P(W) = 0.333 — (P(W|W), P(L|L)) = (0, 0.5) or (0.2, 0.6) or (0.4, 0.7) or (0.6, 0.8) or (0.8, 0.9)

So our two-thirds winning team could just never lose two games in a row and play at a .500 clip in games following a win.  Or they could lose a full 80% of their games after a loss, but be just a little bit better at 90% in games after they win!  How could a team that never loses two games in a row be the same as a team that is so prone to prolonged losing streaks?  It’s because we selected this team for its high winning percentage, so even though P(W|W) and P(W|L) actually sum to less in this case (1.1 instead of 1.5), the fact that this team wins more games than it loses means it’ll have more opportunities to go on winning streaks than losing streaks.

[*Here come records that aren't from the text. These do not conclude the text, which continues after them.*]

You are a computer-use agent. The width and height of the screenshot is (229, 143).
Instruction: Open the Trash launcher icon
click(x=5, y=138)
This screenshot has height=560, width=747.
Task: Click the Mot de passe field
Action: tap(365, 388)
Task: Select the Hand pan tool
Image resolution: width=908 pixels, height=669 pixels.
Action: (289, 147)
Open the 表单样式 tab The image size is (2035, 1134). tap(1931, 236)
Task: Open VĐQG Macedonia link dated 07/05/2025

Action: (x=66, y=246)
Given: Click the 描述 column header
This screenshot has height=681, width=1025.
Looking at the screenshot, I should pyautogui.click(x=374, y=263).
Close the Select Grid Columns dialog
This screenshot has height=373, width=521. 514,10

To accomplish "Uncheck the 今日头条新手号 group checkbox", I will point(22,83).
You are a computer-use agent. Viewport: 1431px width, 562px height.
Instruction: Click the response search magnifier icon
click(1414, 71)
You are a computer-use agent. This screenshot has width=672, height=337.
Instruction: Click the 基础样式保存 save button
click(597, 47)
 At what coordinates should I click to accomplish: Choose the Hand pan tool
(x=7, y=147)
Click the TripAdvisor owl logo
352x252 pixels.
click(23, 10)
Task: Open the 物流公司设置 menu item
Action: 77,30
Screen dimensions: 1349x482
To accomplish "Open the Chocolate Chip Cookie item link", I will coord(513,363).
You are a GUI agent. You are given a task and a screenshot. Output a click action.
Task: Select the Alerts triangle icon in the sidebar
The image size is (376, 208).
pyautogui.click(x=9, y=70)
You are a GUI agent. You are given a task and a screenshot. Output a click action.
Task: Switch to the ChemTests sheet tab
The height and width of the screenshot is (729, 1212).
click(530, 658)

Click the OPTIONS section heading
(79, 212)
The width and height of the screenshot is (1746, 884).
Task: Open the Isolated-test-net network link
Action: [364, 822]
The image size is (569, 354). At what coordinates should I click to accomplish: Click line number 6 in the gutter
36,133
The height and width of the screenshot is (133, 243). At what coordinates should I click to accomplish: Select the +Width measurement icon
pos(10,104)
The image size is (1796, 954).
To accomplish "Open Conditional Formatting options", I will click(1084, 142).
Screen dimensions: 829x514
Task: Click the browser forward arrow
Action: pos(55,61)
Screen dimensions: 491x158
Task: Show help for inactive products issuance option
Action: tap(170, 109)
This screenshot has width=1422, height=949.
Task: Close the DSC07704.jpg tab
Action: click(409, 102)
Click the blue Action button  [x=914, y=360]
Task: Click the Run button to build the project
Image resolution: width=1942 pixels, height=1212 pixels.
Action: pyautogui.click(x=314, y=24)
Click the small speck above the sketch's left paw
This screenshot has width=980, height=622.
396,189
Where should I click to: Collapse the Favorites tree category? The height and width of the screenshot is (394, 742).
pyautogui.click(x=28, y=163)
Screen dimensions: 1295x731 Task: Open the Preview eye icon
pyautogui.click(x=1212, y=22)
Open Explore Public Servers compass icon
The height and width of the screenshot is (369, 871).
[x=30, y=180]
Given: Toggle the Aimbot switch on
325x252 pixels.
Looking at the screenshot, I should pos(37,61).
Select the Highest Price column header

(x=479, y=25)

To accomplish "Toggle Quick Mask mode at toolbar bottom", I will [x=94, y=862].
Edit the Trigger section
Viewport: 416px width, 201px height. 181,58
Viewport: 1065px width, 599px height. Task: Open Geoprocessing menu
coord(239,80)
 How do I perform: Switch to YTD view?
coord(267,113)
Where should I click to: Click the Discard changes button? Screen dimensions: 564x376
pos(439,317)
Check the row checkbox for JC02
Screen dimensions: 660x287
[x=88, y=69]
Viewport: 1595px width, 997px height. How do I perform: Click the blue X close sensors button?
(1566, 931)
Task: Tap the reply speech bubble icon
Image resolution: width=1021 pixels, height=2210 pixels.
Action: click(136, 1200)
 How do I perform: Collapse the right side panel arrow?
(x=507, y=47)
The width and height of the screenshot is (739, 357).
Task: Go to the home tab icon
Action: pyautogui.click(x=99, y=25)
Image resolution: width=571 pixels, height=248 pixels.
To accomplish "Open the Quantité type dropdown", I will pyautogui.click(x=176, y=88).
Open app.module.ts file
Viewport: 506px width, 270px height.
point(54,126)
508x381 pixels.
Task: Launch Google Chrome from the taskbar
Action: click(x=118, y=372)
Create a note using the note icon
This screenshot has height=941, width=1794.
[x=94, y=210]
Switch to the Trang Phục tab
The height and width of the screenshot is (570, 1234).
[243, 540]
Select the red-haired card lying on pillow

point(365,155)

Likewise, our losing team could never win two games in a row but play at .500 in games following a loss, or they could be the streaky team who wins 80% of games following a win but loses 90% of games following a loss.

These scenarios are illustrated below.  The cyan dots correspond to the following pairs of points (P(L|L), P(W)) from top left in a clockwise direction: (0,0.667), (0.8, 0.667), (0.9, 0.333), (0.5, 0.333).  These are exactly the scenarios discussed above.

 

(Insert caption here)

 

These observations indicate a more general property, which will sound trivial once we put it in everyday baseball terms.  If your long-term P(W) is above 0.5, and you have to choose between two ways of improving your club – you can improve your performance after wins, or you can improve your performance after losses – you should choose to improve your performance after wins.  And if your long-term P(W) is below 0.5, you should choose to improve your performance after losses (up until you become an above-average team through your improvements, of course).  In other words, if you expect to win 90 games (and hence lose 72), you want to improve your performance in the 89 or 90 games following your wins rather than in the 71 or 72 games following losses.

Conclusions, Future Steps

I don’t have anything groundbreaking to say about this experiment.  It’s obviously an extremely simplified model of what real streakiness would look like – in the real world, the talent of your starting pitcher matters, your performance in more than just the immediately preceding game matters, as well as numerous other factors that I didn’t account for.  However, I feel comfortable making one tentative conclusion: that the importance of the ace of a playoff contender being a “streak stopper” (i.e. one who can stop losing streaks) may be overstated, simply because the marginal benefit from such a trait is smaller than the marginal benefit from being a “streak continuer.”  I have never heard of an ace referred to as a “streak continuer,” even though this model indicates that on a good team, this is more beneficial than being a “streak stopper”.

I don’t think it’s worth examining historical win-loss data to compare with this model, as this was not intended to be an accurate representation of what actually happens; rather more of a fun mathematical exploration of Markov chains applied to baseball.

Thank you for reading!  Questions, comments, and criticisms are welcome.